MJ Guider – Sour Cherry Bell

Aside a small cassette run of 2014 EP ‘Green Plastic’, New Orleans-based artist and producer Melissa Guion emerged from as near nowhere as any musician can these days with debut LP ‘Precious Systems’. One of 2016’s standout records, ‘Precious Systems’ revelled in its own dark, propulsive ambience – a tug of war going on between nature-evocating drones and drum-machine led industrialism – and deservedly popped up in several end of year lists.

Guion has toured as MJ Guider since, including sets at 2019’s much-lauded Roadburn Festival both with her own live band and alongside metal group Thou – so ‘Sour Cherry Bell’ doesn’t quite come out of the blue in the same way as its predecessor. Even so, there is a sense that the artist has once again quietly stepped out from the shadows to deliver this, her second record – apt for someone whose music has an absorbing habit of unfurling before the listener into full bloom from seemingly nothing,

There are some Cocteau Twins comparisons to be made, sure, so let’s get them out the way. In the rare interviews that she’s given, Guion herself has admitted a debt to the dream-pop trio, and the album title and a couple of the song titles alone.

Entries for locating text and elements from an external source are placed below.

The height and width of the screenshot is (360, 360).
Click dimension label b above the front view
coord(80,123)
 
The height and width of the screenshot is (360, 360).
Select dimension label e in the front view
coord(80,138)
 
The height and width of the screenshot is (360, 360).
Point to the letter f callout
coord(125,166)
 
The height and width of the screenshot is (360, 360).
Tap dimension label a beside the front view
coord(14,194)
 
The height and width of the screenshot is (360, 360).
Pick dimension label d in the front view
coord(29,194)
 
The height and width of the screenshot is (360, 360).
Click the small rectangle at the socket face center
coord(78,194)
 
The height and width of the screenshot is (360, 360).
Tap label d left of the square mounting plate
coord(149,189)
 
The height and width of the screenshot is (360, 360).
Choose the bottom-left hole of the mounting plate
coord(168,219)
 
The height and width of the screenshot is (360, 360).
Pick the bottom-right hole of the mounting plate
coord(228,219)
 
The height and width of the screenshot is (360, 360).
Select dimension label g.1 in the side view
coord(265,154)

‘Cherry Bell Blacktop’; ‘Sourbell’ – wouldn’t raise an eyebrow if doctored onto the Heaven or Las Vegas track list. However, she also shares a couple more hard-to-come-by attributes with Liz Fraser et al: an ability to draw out melody from the distorted, sometimes abrasive swirl of sound she’s surrounded herself in; and a way of weighting her vocal with a heart-tugging emotion, even when largely used as an instrument. Guion is also, thankfully, far more than this shorthand comparison.

Too much concealment, or an attempt to make something a blank slate for the listener to project upon, runs the risk of falling flat. ‘Sour Cherry Bell’, though, hooks you in from the off.

Opener ‘Lowlight’ is a shimmering gothic lament. There are tracks like ‘The Steelyard’ which clatter and clang, as though mechanical billows working to power the roar of a great industrial furnace.

Something like ‘Body Optics’, meanwhile, leans heavily into dirgey drones and skittering electronics which sounds so far so Kranky Records (no bad thing mind); yet what marks it out is Guion’s voice, though obscured, singing sweetly tender melodies as though blissfully unaware of the falling detritus of noise around her. It’s followed up by the darkly exhilarating ‘Quiet Time’, which is anything but, as glottal machine percussion scythes through jarring synthetic loops and shudders, while Guion’s vocal battles to climb above it all.

Contrast that with ‘Perfect Interference’, which strips all the sequencing and layering away and leaves a vocal and piano at its root. It’s an illuminating track on ‘Sour Cherry Bell’, not just because of its relative calm, but also in the way it lifts the veil to show that it’s melody that’s at the heart of this record.

The album’s finale is Petrechoria, which acts as a final, breathy exhale of a coda, before it recoils and fades into silence. This time, I hope, MJ Guider won’t once again follow suit.